Go to any group meeting at any startup and you’ll hear employees arguing for their own camera: “but if we just add feature X we’ll get more customers.” That’s a reasonable hypothesis. More people might buy the product with feature X. Should you build feature X?

Not necessarily. A startup’s cash-on-hand is shrinking every day. You want to add the features that will do the most to stop your losses. You don’t execute every random idea without prioritizing it.
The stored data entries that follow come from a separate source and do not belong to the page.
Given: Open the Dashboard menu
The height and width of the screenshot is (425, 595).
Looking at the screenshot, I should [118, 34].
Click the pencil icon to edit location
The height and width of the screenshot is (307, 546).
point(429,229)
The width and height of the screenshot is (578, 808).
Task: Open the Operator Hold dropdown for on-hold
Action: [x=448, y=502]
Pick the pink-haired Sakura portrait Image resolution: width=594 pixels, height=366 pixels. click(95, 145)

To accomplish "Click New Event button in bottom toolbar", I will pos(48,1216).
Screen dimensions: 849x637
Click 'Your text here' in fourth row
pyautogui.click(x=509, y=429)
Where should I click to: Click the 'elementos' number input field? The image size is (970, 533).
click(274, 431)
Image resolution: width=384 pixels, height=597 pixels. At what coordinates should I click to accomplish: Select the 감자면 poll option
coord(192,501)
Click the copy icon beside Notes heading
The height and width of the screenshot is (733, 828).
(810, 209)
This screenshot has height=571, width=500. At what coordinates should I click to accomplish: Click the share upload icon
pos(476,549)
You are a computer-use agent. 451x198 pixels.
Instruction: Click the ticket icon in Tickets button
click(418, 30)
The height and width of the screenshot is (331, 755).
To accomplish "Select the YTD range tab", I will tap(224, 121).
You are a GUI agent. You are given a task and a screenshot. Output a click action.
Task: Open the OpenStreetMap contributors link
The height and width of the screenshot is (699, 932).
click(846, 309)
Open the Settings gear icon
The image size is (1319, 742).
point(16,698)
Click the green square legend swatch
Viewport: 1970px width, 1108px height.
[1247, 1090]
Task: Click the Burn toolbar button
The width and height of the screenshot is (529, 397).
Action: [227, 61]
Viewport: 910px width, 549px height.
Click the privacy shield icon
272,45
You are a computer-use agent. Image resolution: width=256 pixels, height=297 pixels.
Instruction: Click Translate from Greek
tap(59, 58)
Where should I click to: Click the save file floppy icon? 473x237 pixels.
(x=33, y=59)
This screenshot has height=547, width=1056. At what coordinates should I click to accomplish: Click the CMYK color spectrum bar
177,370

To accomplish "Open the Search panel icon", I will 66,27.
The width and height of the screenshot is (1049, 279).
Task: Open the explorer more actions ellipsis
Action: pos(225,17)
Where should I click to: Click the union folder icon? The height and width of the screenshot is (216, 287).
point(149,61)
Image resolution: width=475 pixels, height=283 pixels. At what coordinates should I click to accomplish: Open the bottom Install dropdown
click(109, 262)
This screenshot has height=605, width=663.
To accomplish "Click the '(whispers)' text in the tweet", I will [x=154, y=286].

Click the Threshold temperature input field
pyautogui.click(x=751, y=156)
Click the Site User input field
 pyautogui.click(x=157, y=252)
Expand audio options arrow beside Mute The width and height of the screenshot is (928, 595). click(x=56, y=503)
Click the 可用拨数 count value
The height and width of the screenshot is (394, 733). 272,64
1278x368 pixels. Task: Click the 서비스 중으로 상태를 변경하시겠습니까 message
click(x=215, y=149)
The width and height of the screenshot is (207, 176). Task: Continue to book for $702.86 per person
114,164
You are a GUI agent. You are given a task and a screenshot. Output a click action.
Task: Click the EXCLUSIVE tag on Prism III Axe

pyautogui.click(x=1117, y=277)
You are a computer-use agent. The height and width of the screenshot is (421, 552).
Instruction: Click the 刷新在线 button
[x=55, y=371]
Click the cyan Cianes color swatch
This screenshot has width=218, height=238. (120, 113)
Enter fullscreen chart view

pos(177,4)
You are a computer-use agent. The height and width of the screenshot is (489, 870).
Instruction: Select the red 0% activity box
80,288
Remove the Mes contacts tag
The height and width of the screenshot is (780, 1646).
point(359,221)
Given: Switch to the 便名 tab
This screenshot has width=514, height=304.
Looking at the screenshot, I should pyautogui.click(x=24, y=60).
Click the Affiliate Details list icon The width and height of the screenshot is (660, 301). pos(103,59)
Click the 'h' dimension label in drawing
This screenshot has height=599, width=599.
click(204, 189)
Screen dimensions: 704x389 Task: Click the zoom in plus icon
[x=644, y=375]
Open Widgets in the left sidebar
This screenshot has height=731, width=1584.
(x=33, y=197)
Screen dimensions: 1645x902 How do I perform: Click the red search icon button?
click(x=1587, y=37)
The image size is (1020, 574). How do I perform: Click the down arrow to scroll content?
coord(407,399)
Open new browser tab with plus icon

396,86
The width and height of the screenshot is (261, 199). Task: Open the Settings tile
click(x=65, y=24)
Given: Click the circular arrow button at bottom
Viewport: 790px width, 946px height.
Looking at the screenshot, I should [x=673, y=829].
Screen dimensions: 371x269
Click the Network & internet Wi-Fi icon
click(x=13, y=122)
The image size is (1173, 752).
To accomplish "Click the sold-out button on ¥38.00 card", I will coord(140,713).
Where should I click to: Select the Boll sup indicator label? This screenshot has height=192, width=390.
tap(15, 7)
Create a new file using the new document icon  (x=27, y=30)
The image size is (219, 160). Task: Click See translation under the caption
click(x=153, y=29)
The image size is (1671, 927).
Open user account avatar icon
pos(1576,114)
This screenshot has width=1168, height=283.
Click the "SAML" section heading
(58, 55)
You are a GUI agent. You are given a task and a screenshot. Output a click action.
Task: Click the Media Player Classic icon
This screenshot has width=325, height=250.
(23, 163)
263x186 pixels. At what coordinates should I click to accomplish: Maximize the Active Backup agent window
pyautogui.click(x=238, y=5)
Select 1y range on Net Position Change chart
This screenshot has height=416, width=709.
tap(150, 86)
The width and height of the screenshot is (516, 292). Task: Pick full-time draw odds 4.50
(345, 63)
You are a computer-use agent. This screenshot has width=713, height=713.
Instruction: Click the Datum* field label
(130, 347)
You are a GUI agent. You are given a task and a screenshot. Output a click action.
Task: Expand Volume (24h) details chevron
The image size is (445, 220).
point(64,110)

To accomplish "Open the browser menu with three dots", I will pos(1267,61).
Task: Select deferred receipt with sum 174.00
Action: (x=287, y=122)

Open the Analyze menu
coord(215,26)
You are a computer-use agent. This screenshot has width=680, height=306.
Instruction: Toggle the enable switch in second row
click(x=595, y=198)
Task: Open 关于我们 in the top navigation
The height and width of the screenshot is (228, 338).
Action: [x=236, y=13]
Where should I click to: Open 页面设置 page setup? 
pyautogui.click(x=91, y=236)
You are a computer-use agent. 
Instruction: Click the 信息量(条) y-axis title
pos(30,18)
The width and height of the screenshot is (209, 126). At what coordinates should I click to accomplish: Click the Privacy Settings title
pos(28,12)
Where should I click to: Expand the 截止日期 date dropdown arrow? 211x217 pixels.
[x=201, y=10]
The optimal plan may be to slow down product development, commit more resources to customer development, and find the right positioning for your product. The lesson here:

Once you reach a certain level of product/market fit, the best plan may be to add no new features, focus on positioning, make more money, and move up the startup pyramid — even though the team has a million obviously great ideas for new features that will make a buttload of money. You can improve the business without improving the product.

Quiz

Can you find other examples where Apple and Pixar did customer development?

Topics Customer Development · Positioning

2 comments · Show

  • Reece

    Thanks for the shout-out! Happy to be picked on, but one point in my defense – I wasn’t specifically saying “that a camera is a feature ‘that most users won’t touch.'” (I was speaking more generally about the tendency in many products to add too many features).

    What I meant is that the product was “finished” as is (for now) and there were other buttons and dials to push and turn that will help figure out where the product will sell the most. In this case, Apple decided that they needed to play with the price and marketing for the iPod touch. They may decide that a camera is an important addition at a later point, but only as it influences their product as a game machine and the “lowest cost way to the app store.”

  • Tim Raleigh

    I have always thought that the Newton (failure) was the progenitor of all future hand held apple products including the iPod.
    I think the iPod touch must have been heavily influenced by the Newton. Other than the handwriting recognition problems, most people who invested in a Newton loved everything else they could do with it.
    The Lisa was the customer development platform for the Macintosh.
    The Motorola ROKR was their ability to understand what users would want in the iPhone.
    I believe that all of the above were successful in helping Apple discover what customers really valued and wanted.
    The first laptop was a hack, but future iterations were not nearly as innovative.